— Exercise instructions —
Find the string "filter" in the data, then copy every line where it is found.

— Recorded data —

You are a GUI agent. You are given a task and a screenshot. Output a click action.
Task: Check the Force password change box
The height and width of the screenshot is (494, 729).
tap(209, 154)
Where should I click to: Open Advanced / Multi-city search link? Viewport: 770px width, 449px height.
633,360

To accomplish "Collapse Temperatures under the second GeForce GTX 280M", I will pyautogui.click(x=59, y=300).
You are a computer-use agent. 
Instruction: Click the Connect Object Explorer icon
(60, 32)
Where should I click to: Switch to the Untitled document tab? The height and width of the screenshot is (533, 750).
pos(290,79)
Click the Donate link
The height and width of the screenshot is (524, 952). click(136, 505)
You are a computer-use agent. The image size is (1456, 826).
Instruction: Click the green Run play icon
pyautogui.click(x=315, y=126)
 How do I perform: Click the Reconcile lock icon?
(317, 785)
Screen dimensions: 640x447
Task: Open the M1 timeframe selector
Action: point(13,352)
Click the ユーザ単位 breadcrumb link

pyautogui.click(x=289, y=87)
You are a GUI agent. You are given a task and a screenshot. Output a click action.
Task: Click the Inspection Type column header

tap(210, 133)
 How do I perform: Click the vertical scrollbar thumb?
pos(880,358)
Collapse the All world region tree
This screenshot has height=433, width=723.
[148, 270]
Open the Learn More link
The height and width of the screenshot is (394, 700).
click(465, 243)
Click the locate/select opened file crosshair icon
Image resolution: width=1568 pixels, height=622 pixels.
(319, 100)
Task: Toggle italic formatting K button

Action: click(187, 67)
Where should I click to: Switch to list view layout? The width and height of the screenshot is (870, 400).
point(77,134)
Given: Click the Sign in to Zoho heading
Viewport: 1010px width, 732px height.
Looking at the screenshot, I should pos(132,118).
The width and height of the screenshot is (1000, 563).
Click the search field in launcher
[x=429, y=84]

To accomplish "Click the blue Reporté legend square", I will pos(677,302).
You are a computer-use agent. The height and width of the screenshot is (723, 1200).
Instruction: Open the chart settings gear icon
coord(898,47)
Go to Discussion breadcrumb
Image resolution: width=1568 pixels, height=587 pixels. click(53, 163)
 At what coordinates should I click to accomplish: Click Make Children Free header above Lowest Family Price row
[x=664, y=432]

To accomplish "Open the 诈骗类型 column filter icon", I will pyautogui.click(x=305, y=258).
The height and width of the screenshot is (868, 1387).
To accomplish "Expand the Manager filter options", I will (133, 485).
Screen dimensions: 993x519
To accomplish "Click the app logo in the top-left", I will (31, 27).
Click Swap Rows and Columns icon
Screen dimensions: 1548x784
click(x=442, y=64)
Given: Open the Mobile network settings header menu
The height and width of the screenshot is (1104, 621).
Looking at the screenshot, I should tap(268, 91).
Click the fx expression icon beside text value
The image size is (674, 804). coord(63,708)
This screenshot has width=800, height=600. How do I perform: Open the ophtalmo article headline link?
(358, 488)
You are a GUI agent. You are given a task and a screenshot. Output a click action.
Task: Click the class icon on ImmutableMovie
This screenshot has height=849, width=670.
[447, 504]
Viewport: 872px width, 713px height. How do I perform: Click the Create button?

— Your solution —
To accomplish "Open the 诈骗类型 column filter icon", I will pyautogui.click(x=305, y=258).
To accomplish "Expand the Manager filter options", I will (133, 485).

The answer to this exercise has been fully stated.